Fernando Ribeiro, meu hobby na arte

12 — 28 nov 2015 na Galeria Mônica Filgueiras em São Paulo, Brasil

Fernando Ribeiro, McLaren/ Bruce McLaren, 2015. Técnica – acrílica s/ papel algodão. Dimensão -72cm X 69cm
Fernando Ribeiro, McLaren/ Bruce McLaren, 2015. Técnica – acrílica s/ papel algodão. Dimensão -72cm X 69cm
30 OUT 2015

Em sua nova individual, o artista percorre a história do esporte, apresentando uma série inédita de pinturas realistas que reproduzem modelos de carros icônicos.

A Galeria Mônica Filgueiras expõe Meu Hobby na Arte, do artista plástico Fernando Ribeiro, com curadoria de Marcello Hirsch e Felipe Giaffone. Autointitulado um “piloto frustrado”, o artista recria nas telas alguns modelos de carros que gostaria de ter pilotado, utilizando a mesma técnica de outros trabalhos para buscar resultados inéditos.

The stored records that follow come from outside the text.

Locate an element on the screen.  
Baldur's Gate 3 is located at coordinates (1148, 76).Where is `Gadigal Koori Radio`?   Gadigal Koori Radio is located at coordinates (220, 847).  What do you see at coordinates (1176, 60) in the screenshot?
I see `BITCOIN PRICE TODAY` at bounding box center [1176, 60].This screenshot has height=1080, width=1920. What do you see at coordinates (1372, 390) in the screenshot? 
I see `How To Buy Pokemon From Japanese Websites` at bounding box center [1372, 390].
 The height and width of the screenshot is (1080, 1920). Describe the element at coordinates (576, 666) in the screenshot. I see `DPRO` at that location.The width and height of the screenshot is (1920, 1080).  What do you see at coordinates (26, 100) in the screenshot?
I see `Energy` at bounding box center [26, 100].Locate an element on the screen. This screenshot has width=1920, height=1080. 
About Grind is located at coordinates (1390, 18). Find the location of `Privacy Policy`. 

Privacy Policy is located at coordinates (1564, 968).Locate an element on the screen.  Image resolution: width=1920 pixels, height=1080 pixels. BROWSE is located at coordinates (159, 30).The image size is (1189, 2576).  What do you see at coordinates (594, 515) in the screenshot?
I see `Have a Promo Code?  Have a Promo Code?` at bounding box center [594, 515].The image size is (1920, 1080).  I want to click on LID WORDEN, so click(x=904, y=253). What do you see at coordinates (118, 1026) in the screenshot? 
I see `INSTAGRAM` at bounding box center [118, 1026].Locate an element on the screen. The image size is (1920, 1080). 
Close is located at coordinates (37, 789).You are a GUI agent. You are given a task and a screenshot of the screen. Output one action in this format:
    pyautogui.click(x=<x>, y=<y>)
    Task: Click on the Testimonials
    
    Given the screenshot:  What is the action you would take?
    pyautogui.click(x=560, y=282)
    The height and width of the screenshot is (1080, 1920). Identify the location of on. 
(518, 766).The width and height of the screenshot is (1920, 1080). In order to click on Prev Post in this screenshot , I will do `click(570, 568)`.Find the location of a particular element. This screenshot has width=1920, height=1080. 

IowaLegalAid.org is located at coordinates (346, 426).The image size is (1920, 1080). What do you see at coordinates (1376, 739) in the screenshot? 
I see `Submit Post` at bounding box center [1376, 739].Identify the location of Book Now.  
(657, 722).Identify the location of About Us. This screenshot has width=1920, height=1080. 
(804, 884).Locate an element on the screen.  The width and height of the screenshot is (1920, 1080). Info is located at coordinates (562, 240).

Em uma tentativa de unir a arte que domina com uma paixão pessoal, Fernando Ribeiro apresenta sua nova série de pinturas, as quais abordam o universo automobilístico. Pintados em tinta acrílica sobre papel algodão, alguns modelos icônicos de carros são reproduzidos nas obras inéditas do artista. “Busquei colocar minha visão nas tonalidades, mas mantive a base das cores, ressalvando o critério iconográfico de cada modelo de carro”, comenta. Neste sentido, citando alguns dos trabalhos que perfazem a mostra, Fernando recria a famosa McLaren de Ayrton Senna, que tinha como patrocinadora uma grande marca de cigarros; o Porsche esportivo que carregava a logomarca do famoso vermute italiano; o lendário modelo de corridas Elf-Tyrrell, entre muitos outros.

Em Meu Hobby na Arte, Fernando Ribeiro constrói uma relação cronológica e histórica com o automobilismo, por meio de suas pinturas realistas, e fala sobre uma paixão que nunca havia sido abordada em sua obra. Imagens tradicionais, familiares principalmente aos aficionados pelo tema, porém impressas com a visão do artista, “(...) em ângulos distorcidos, grandes oculares de minha ótica”, como define o próprio.

Fernando Ribeiro Artista plástico paulistano. Atua como artista visual e produtor cultural com importantes trabalhos como Nelson Leirner no Instituto Tomie Ohtake (2004), “Vestidas de Branco” no Museu da Vale (2008). Como artista visual possui inúmeras participações em mostras como as individuais: Verdadeiro ou Falso...O Papel do Artista- Galeria Monica Filgueiras (2012), Eu Vejo, Tu Olhas...Ele Déjà Vu – CCBNB Fortaleza –CE (2010); e as participações em coletivas como: "O Negro no Futebol Brasileiro - A arte e os artistas”- Museu Afro Brasil- São Paulo- SP (2014), 30+1 Coletiva- Bolsa de Arte – Porto Alegre – RS, dentre outras.